Willensfreiheit für harte Strafen?
Bevor ich näher auf neue Studien zur Willensfreiheit eingehe, möchte ich noch zu einer Problematik Position beziehen, die immer wieder von Inkompatibilisten angeführt wird. Der Leser "Bebu" erwähnt das Argument auf meinem Blog:
"Sicherlich ist das Willensfreiheitsargument nicht der Grund für das Bedürfnis nach Rache. Aber er wird doch bei der Erstellung von Gesetzen und Urteilen als ein vermeintlich objektiver Grund angeführt. Von daher würde ein wissenschaftlicher Nachweis, dass es Willensfreiheit nicht gibt, den Befürwortern eines Strafsystems das Rache miteinschließt (z.B. durch sehr lange Haftstrafen unter Quasi-Folterbedingungen) ein Argument wegnehmen."

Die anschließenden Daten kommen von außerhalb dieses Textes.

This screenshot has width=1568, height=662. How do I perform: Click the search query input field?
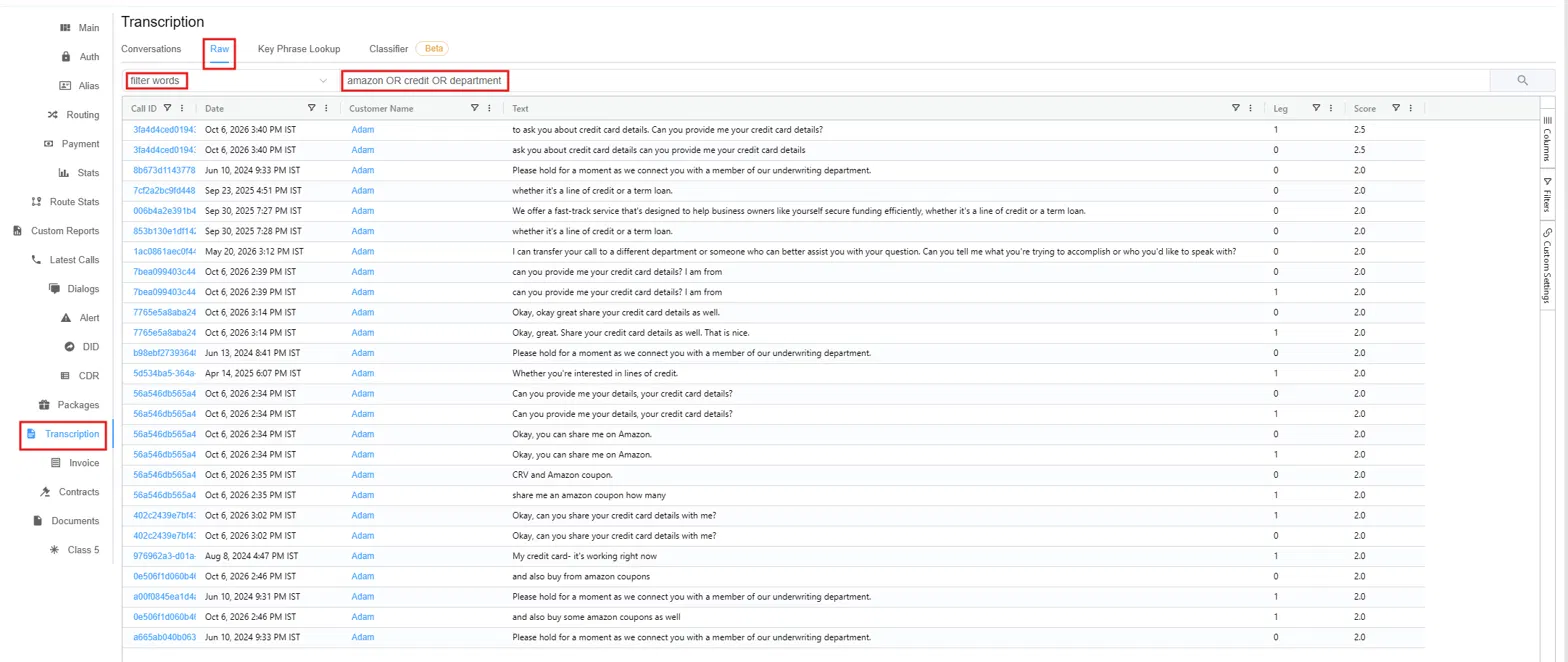coord(914,80)
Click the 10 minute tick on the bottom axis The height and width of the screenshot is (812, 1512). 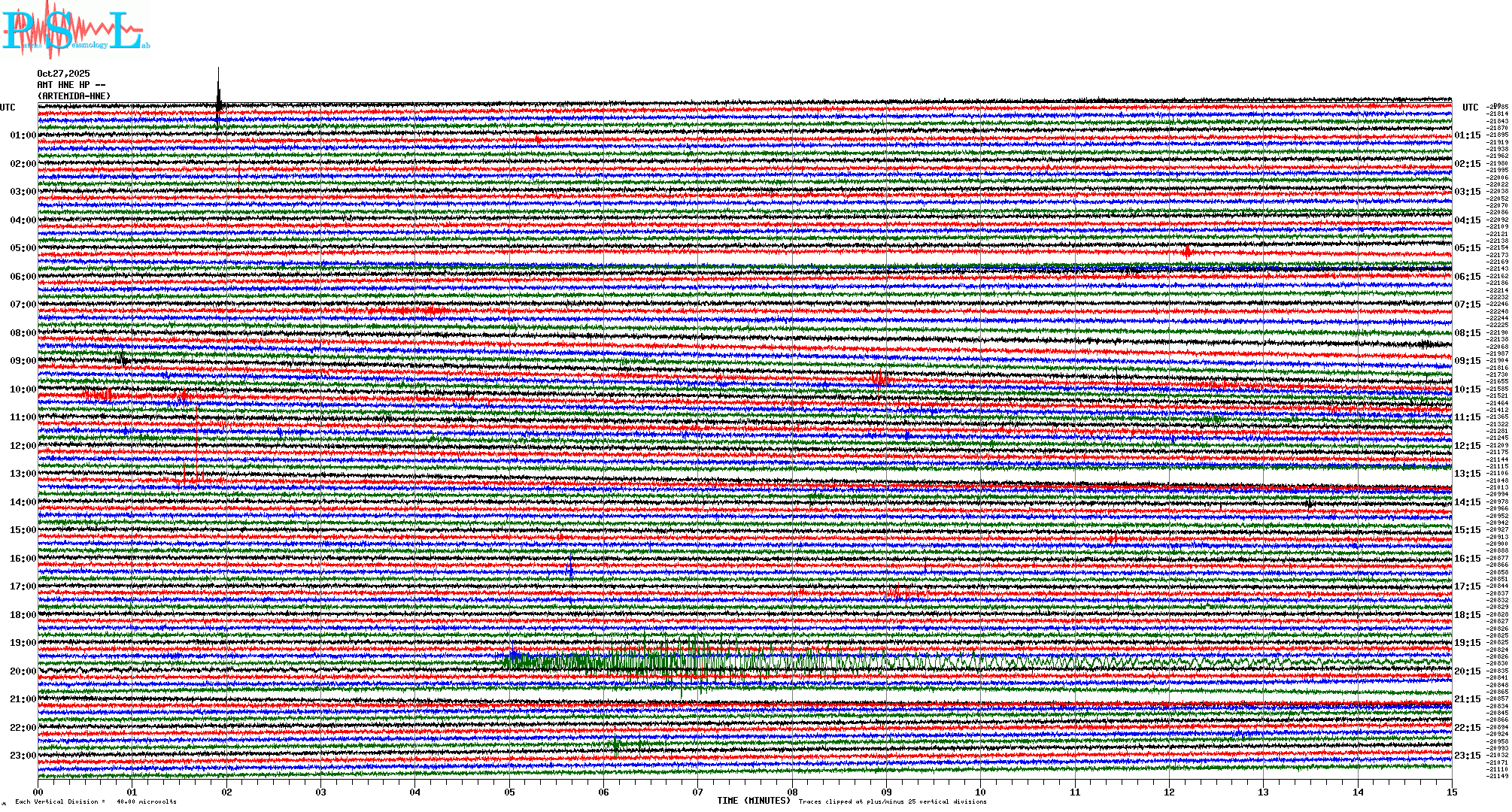click(x=980, y=792)
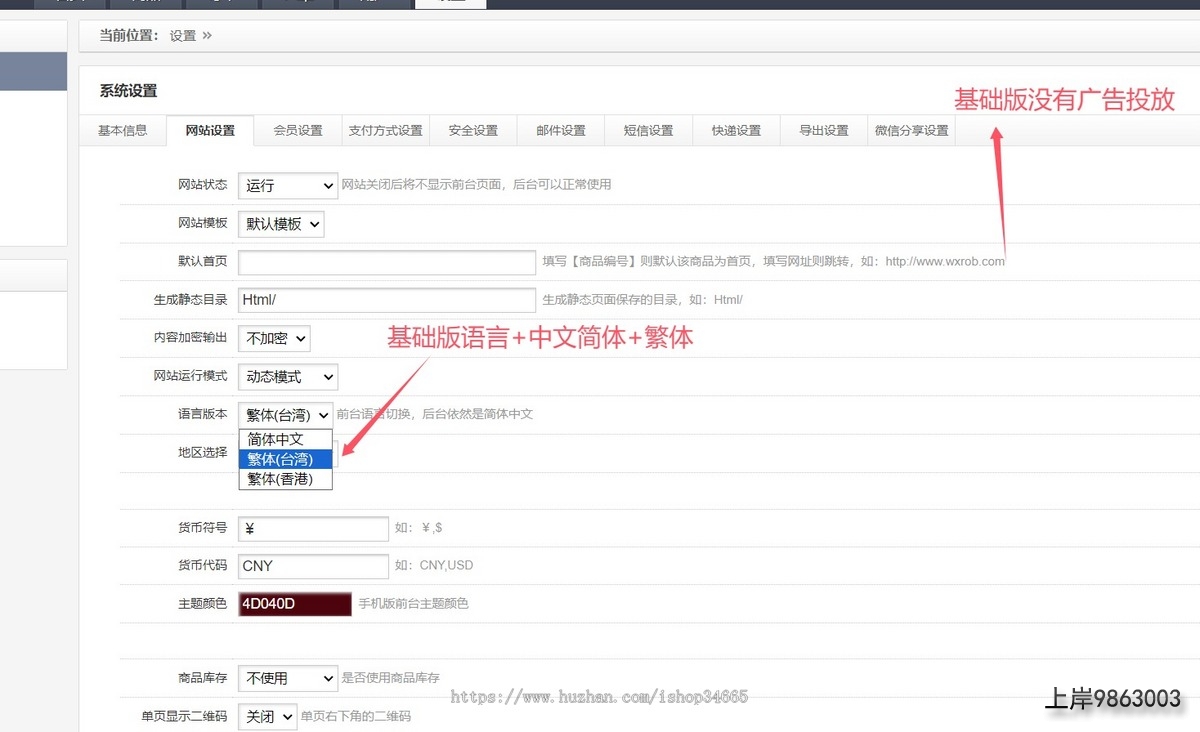
Task: Open the 支付方式设置 tab
Action: (x=385, y=131)
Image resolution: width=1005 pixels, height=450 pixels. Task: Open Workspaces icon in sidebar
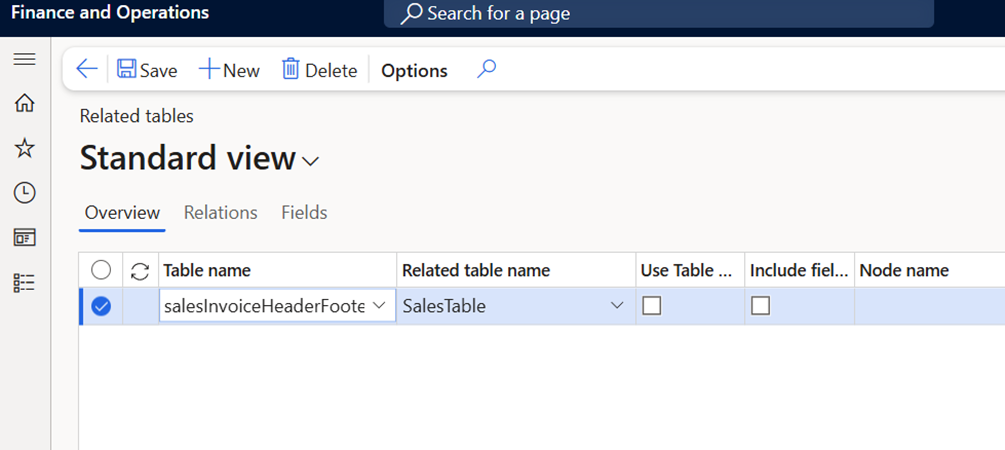point(24,238)
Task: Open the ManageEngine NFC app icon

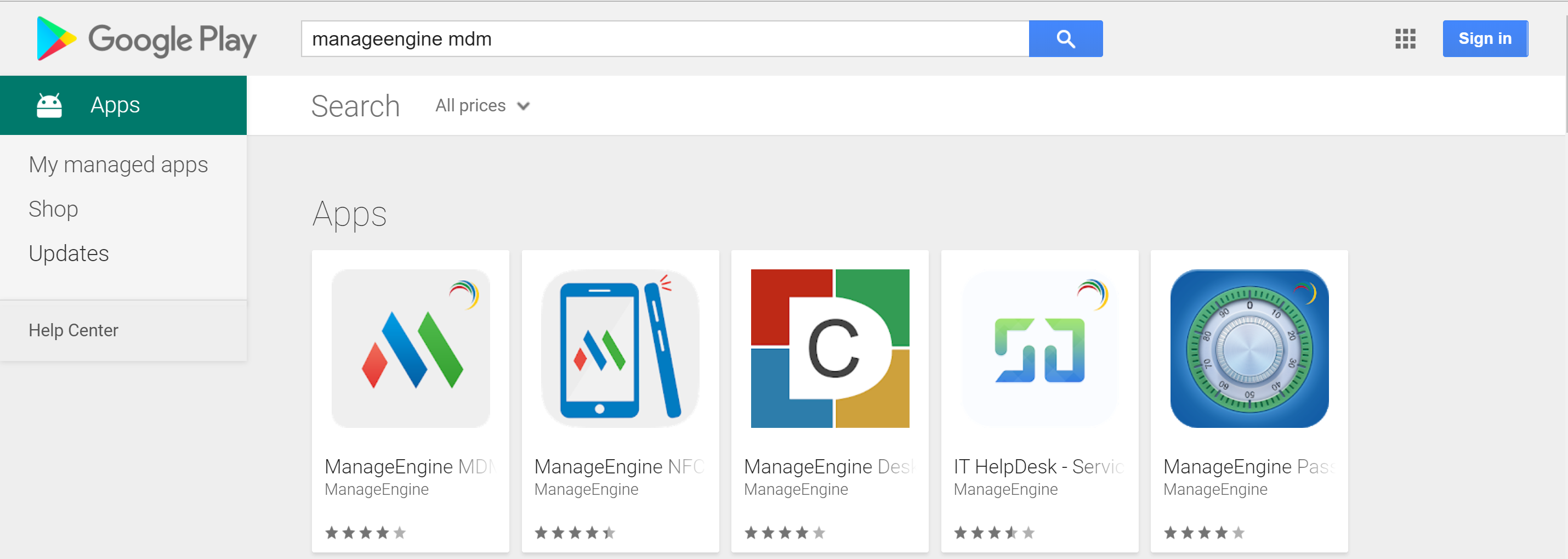Action: click(620, 348)
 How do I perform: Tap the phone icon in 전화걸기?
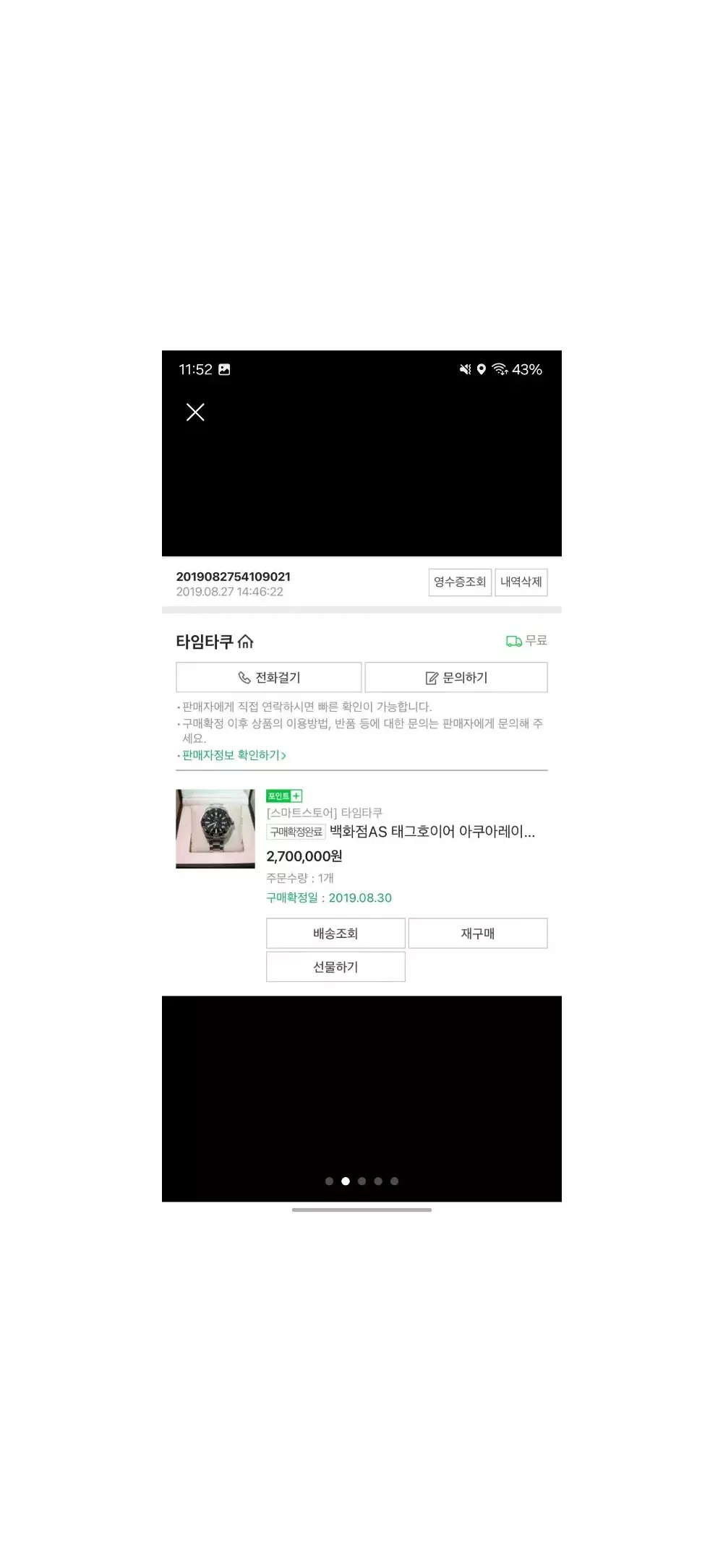(x=244, y=678)
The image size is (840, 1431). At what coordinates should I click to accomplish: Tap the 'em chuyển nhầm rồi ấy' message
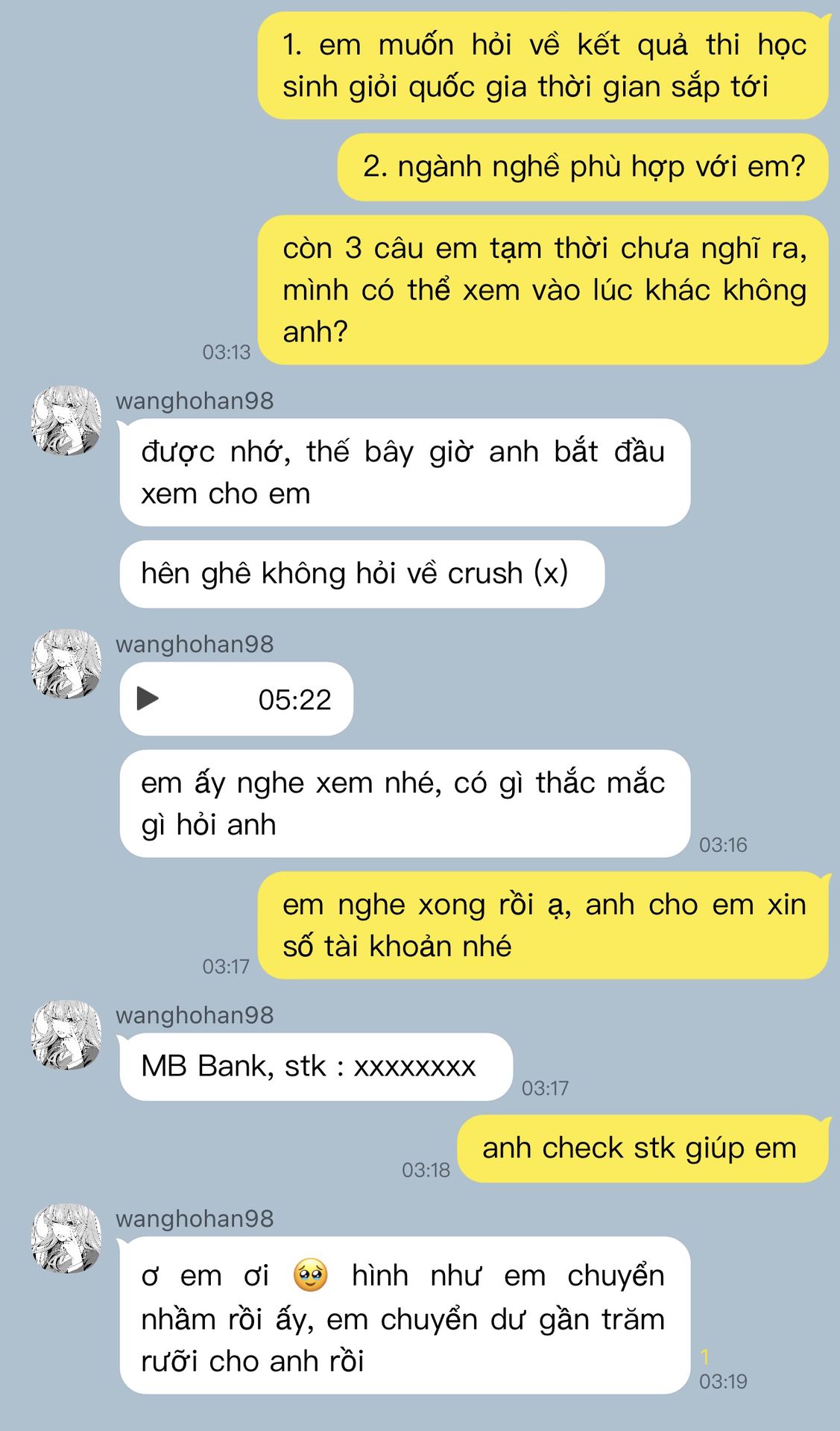tap(405, 1315)
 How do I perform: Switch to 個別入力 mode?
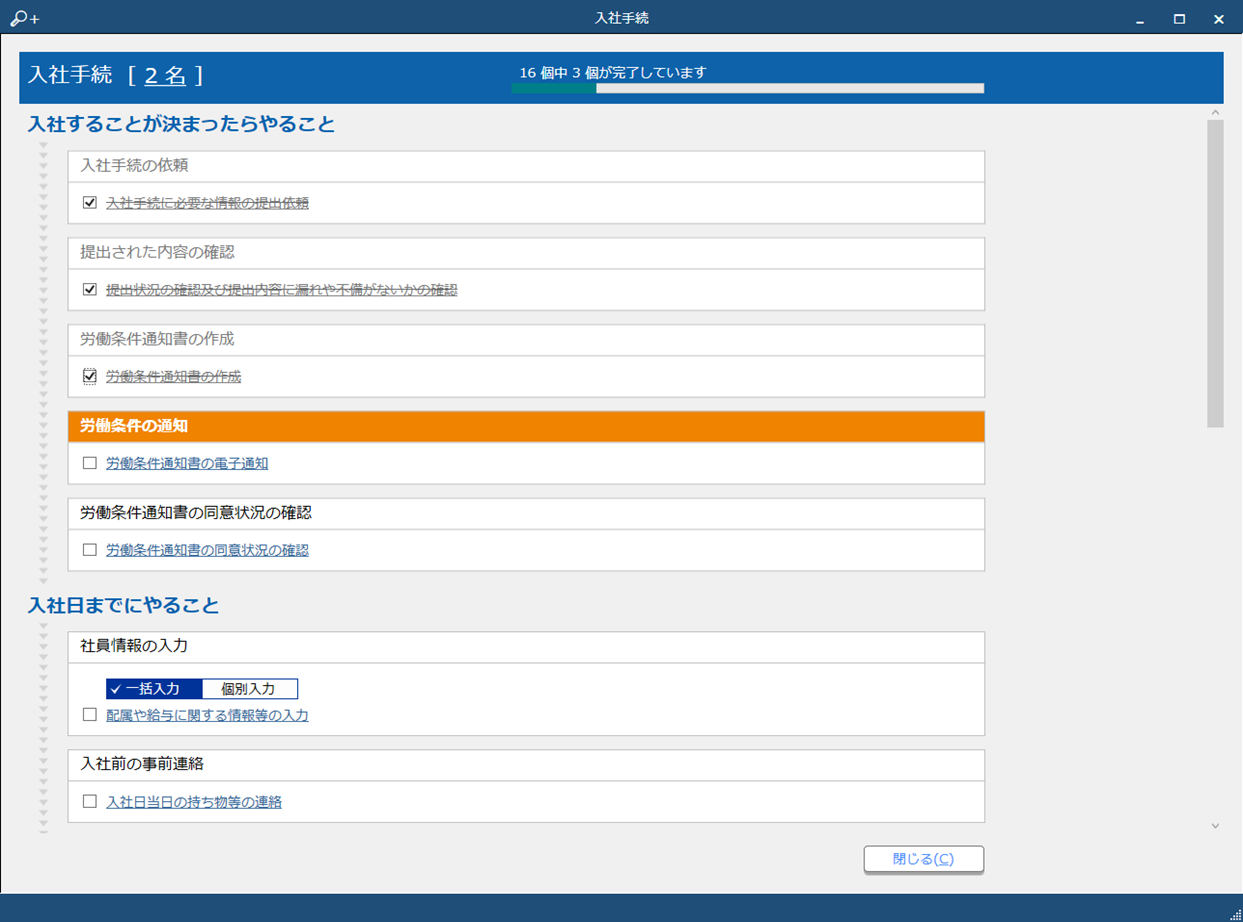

Gewiss wird die Willensfreiheit von gnadenlosen Richtern und rechtspopulistischen Politikern als Argument für unangemessen harte Strafen gebraucht. Aber das bedeutet nicht, dass sie irgendeine philosophische Legitimation hätten, so zu argumentieren. Es sei daran erinnert, dass gerade auch die Willens-Unfreiheit als Legitimation für harte Strafen gebraucht wird, siehe etwa die Popularisierung dieser Problematik durch den deutschen Film "Der Freie Wille". Tatsächlich funktioniert weder das eine, noch das andere. Die Willensfreiheit steht in keiner Verbindung zum Strafmaß.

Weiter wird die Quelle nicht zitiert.